* _AIM OF THE TASK_: Substitute "navigation menu" for "hamburger menu" in the lines starting with the line containing "Screen dimensions: 640x1096" and going on through the line containing "click(x=948, y=365)". Write out only those lines, leaving everything else unchanged.

Item-finding records:
★ ★ ★ ★ ★

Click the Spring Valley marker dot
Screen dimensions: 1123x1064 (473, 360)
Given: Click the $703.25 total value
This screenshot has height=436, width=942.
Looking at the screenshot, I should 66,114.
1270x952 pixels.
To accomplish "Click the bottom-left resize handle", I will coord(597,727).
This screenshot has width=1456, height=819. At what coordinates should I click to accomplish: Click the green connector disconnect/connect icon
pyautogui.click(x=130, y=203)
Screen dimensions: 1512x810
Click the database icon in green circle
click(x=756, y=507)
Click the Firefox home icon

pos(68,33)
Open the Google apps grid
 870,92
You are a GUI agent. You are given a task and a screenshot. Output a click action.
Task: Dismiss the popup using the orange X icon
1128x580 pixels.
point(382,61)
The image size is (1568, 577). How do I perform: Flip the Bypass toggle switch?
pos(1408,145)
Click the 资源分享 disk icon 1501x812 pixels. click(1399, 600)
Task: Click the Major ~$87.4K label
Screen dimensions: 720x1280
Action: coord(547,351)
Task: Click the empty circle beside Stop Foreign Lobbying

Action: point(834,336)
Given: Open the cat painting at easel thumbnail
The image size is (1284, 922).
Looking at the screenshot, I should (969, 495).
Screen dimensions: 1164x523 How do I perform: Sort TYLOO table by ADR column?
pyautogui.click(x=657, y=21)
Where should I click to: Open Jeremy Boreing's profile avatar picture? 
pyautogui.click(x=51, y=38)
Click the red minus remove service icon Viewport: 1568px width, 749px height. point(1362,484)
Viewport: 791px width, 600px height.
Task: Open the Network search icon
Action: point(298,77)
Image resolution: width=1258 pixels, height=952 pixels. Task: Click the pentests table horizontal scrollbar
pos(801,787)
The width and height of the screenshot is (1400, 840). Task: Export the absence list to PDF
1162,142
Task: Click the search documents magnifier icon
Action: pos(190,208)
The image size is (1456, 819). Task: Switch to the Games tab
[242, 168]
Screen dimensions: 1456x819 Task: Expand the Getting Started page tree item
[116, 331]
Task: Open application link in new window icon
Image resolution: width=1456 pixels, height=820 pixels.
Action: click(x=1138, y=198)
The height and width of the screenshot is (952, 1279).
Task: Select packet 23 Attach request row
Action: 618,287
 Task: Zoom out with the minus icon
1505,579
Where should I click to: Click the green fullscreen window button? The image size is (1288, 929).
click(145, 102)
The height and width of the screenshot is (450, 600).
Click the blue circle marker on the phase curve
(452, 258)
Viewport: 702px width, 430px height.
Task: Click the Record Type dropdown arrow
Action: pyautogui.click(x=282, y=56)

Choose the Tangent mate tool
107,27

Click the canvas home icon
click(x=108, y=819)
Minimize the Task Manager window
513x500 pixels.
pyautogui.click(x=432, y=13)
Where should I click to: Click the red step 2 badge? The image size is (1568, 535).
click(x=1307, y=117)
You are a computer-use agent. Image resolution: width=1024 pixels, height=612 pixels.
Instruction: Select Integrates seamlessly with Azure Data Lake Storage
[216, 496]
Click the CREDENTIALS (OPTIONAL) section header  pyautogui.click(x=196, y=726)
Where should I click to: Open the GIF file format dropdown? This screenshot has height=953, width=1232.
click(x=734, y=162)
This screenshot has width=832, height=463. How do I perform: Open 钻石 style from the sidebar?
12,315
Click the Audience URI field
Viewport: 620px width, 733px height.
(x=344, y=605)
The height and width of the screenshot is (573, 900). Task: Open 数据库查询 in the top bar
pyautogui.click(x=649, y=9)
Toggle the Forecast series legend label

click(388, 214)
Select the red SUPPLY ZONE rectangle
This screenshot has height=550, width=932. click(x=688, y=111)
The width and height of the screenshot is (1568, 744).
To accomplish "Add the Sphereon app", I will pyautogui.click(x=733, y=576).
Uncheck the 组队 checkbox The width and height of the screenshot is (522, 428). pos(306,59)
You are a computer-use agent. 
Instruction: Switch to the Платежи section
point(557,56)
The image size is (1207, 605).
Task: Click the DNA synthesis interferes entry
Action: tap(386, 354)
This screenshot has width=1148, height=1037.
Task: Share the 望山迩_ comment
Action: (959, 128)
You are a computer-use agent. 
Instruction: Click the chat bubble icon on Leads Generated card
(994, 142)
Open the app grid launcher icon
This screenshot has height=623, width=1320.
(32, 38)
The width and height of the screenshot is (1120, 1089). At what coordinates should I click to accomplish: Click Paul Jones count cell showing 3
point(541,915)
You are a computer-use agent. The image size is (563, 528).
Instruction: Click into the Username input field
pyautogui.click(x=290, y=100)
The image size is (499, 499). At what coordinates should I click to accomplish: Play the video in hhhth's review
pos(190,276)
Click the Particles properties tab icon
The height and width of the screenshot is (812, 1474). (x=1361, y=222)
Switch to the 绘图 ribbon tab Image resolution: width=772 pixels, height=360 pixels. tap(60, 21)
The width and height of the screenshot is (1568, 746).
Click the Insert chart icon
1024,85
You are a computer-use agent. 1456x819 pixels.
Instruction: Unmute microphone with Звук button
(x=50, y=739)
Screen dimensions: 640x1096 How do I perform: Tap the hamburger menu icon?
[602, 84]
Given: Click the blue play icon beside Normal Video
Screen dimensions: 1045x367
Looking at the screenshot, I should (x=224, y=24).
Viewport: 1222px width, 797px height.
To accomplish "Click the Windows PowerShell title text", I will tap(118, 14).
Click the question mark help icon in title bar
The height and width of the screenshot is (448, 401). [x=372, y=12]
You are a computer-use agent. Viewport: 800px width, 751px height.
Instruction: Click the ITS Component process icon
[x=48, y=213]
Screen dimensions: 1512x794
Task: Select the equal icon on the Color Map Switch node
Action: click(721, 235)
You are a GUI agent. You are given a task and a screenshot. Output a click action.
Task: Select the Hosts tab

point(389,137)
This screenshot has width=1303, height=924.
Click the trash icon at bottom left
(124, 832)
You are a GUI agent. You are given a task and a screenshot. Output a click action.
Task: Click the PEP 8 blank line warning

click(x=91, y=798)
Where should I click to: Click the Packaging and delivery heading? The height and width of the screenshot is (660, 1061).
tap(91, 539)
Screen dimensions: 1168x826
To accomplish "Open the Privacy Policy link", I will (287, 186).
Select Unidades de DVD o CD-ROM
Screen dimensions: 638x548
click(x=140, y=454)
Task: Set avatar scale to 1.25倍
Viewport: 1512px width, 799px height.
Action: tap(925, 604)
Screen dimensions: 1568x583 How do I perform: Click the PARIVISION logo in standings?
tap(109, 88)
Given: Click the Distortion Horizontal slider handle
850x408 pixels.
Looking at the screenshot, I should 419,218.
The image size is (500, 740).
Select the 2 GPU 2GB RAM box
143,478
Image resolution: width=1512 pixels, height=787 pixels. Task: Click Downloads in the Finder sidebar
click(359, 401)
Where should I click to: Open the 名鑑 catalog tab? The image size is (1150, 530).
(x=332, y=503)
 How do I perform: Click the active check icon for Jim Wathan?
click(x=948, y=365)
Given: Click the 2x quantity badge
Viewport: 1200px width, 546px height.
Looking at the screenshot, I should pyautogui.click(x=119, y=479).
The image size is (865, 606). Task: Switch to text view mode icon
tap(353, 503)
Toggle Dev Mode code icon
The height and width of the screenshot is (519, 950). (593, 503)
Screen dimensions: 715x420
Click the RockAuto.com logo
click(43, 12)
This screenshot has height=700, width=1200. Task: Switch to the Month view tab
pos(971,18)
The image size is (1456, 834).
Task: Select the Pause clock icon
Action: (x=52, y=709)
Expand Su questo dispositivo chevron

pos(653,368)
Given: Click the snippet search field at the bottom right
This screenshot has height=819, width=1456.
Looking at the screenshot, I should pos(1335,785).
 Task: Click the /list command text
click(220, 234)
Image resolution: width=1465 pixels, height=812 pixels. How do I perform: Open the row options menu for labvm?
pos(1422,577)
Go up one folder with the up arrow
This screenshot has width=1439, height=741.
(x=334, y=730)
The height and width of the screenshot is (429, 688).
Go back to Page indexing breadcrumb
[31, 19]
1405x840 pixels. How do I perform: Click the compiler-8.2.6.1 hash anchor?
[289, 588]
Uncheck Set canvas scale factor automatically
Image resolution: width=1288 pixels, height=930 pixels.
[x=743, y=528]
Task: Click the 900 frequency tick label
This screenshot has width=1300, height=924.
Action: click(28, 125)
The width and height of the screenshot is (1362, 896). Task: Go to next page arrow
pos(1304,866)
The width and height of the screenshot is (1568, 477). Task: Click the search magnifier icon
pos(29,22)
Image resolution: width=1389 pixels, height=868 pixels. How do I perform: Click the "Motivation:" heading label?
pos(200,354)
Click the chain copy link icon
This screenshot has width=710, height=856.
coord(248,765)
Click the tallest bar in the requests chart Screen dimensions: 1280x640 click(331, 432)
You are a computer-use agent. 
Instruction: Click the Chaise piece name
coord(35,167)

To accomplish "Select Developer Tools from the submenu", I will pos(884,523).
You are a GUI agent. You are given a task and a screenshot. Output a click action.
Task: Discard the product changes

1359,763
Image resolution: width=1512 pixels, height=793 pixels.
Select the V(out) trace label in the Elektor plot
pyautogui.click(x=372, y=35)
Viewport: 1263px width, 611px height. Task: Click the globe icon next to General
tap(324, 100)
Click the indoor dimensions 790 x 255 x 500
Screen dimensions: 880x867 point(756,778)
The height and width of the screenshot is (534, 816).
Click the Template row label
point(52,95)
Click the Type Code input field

★ ★ ★ ★ ★

* _WORKED SOLUTION_:
Screen dimensions: 640x1096 How do I perform: Tap the navigation menu icon?
[602, 84]
Given: Click the blue play icon beside Normal Video
Screen dimensions: 1045x367
Looking at the screenshot, I should (x=224, y=24).
Viewport: 1222px width, 797px height.
To accomplish "Click the Windows PowerShell title text", I will tap(118, 14).
Click the question mark help icon in title bar
The height and width of the screenshot is (448, 401). [x=372, y=12]
You are a computer-use agent. Viewport: 800px width, 751px height.
Instruction: Click the ITS Component process icon
[x=48, y=213]
Screen dimensions: 1512x794
Task: Select the equal icon on the Color Map Switch node
Action: click(721, 235)
You are a GUI agent. You are given a task and a screenshot. Output a click action.
Task: Select the Hosts tab

point(389,137)
This screenshot has width=1303, height=924.
Click the trash icon at bottom left
(124, 832)
You are a GUI agent. You are given a task and a screenshot. Output a click action.
Task: Click the PEP 8 blank line warning

click(x=91, y=798)
Where should I click to: Click the Packaging and delivery heading? The height and width of the screenshot is (660, 1061).
tap(91, 539)
Screen dimensions: 1168x826
To accomplish "Open the Privacy Policy link", I will (287, 186).
Select Unidades de DVD o CD-ROM
Screen dimensions: 638x548
click(x=140, y=454)
Task: Set avatar scale to 1.25倍
Viewport: 1512px width, 799px height.
Action: tap(925, 604)
Screen dimensions: 1568x583 How do I perform: Click the PARIVISION logo in standings?
tap(109, 88)
Given: Click the Distortion Horizontal slider handle
850x408 pixels.
Looking at the screenshot, I should 419,218.
The image size is (500, 740).
Select the 2 GPU 2GB RAM box
143,478
Image resolution: width=1512 pixels, height=787 pixels. Task: Click Downloads in the Finder sidebar
click(359, 401)
Where should I click to: Open the 名鑑 catalog tab? The image size is (1150, 530).
(x=332, y=503)
 How do I perform: Click the active check icon for Jim Wathan?
click(x=948, y=365)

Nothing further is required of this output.